DeLaney, who ran a high-energy physics lab at Micron Technology before he and wife Laura, a former elementary school music teacher, opened their first bookstore in 2006, said the bookshop supports “more people reading more books.”
“As an educated and free society, we need to … trust our teenagers and our teachers and our librarians to make good decisions about what they’re reading,” he said.
Clearly, he said, no one supports giving pornography to children; and just as clearly, that’s not what the books on the list are.
“Teenagers are smart, teenagers are engaged readers,” DeLaney said. “They’re trying to figure out their world and their place in it.”
Many of the books the district banned, like Spokane author Sherman Alexie’s “The Absolutely True Diary of a Part-time Indian,” explore “the same questions we all had when we were teenagers,” he said, “Who am I? What is my place in the world? Do I have to pretend to be somebody I’m not in order to be accepted by society?”
DeLaney said he worries that the Nampa board’s decision to remove the books is “taking away that next generation of students’ ability to find them in the school libraries and to have them impact their lives and make them more empathetic people.”
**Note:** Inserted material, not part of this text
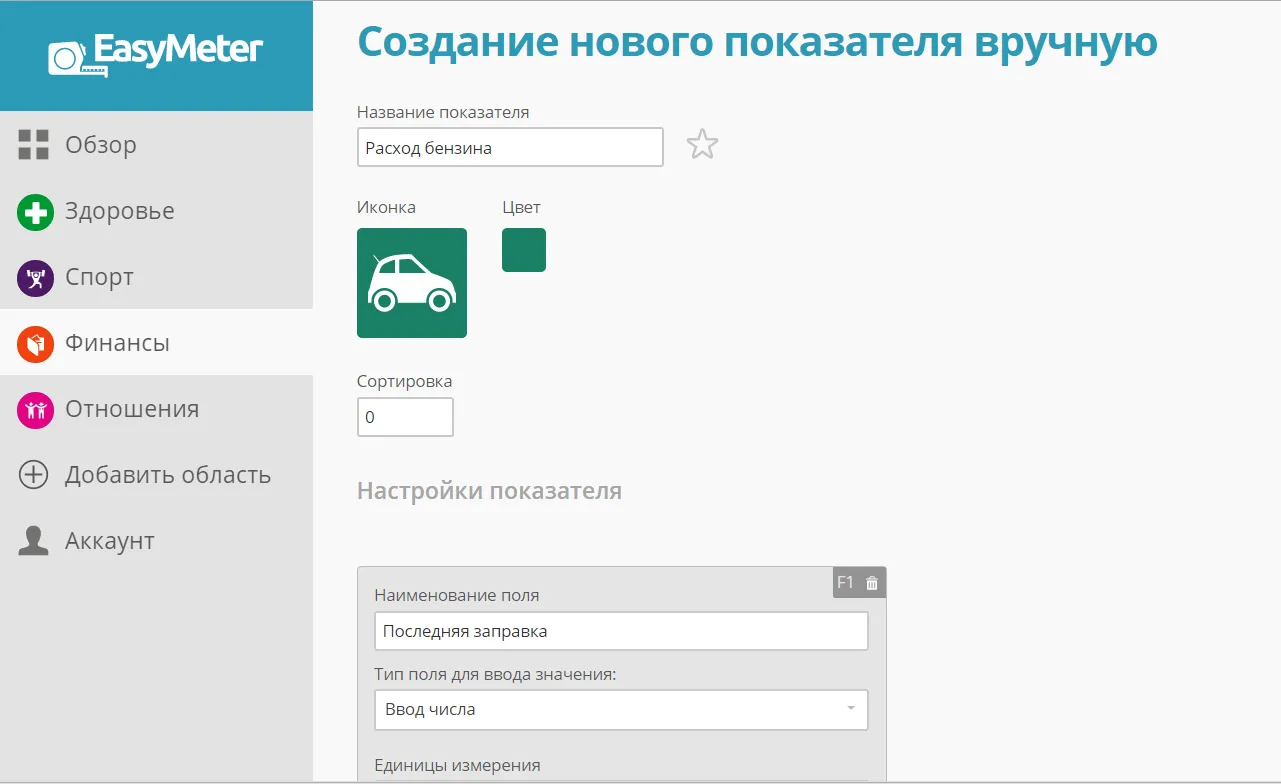Select the Здоровье green plus icon

click(x=34, y=211)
But he also said he’d expect any smart, reading-oriented 17-year-old to treat the list of 22 banned books as a summer reading list – and read everything that someone tells them they shouldn’t. “No one tries to ban books that no one is reading,” he said. “If a book is not worth reading, it never gets challenged, it never gets banned.”
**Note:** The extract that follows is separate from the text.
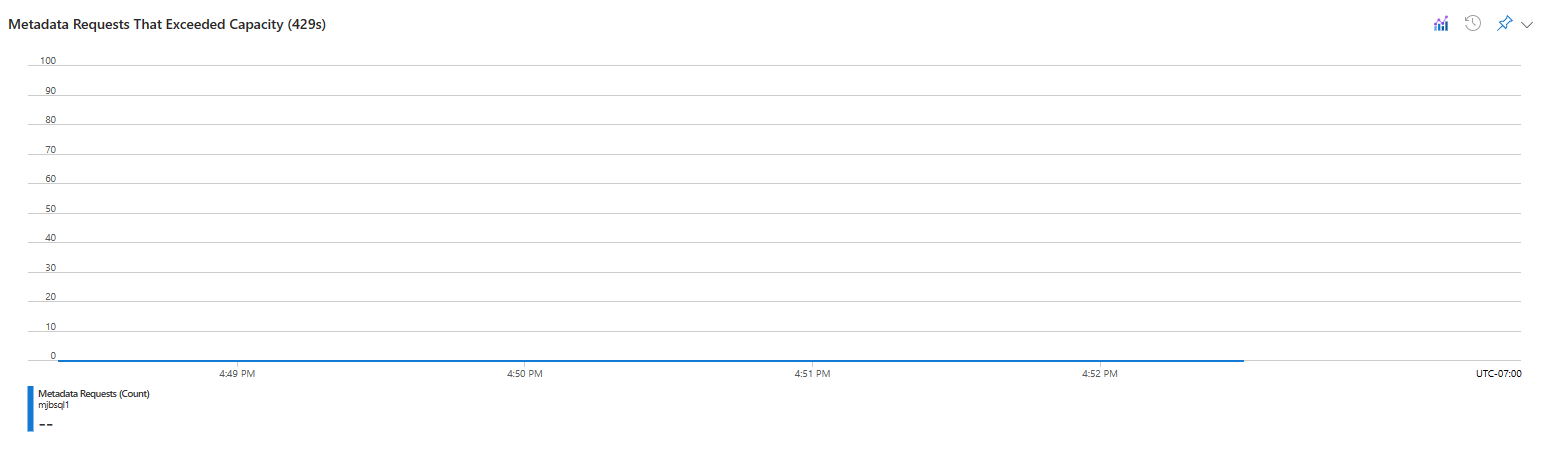
Task: Click the 4:52 PM time axis label
Action: coord(1100,374)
Before any of this came up, Rediscovered Bookshop already was sponsoring the “Read Freely Project,” which is in its second year in partnership with The Cabin, a literary arts nonprofit in Boise. Last year, the Read Freely Project gave away 750 books from authors of varying perspectives and backgrounds, with each recipient receiving 10 copies of the same book — on the condition that they then physically give each one to someone with a recommendation that they read it.
The Read Freely books address challenging topics, from immigration to slavery to the LGBT community. The idea is to spark conversations and empathy, DeLaney said. “We think it’s a worthy goal, and our customers agree with us.” This summer, the project is planning to give away 1,000 books.
Tuck, with the Nampa School District, said the district has been receiving calls from residents who are “not very happy,” including many wanting to buy the books that are being removed from school libraries. She estimated that roughly 600 have been removed, boxed up, and placed in a district warehouse so far, with dozens more still being collected and counted.
During the May 10 school board meeting, district Superintendent Gregg Russell said the books could be disposed of the way the district disposes of old textbooks: Throwing them in the garbage.
But Tuck said the district has decided against destroying the books. “What they’ve decided is they just want them left in the warehouse until any further decisions are made,” she said. “That could be soon, that could be years from now.”
DeLaney said that reminds him of the final scene from “Raiders of the Lost Ark,” the 1981 movie in which the intrepid adventurer Indiana Jones finds the long-lost Ark of the Covenant, rescues it from the Nazis, and brings it back home to turn over to the United States government, which says it will be moved to an “undisclosed location” for study. But instead, the prized and powerful artifact is transferred, crated up, into a large warehouse and stored there, indefinitely, among countless other crates.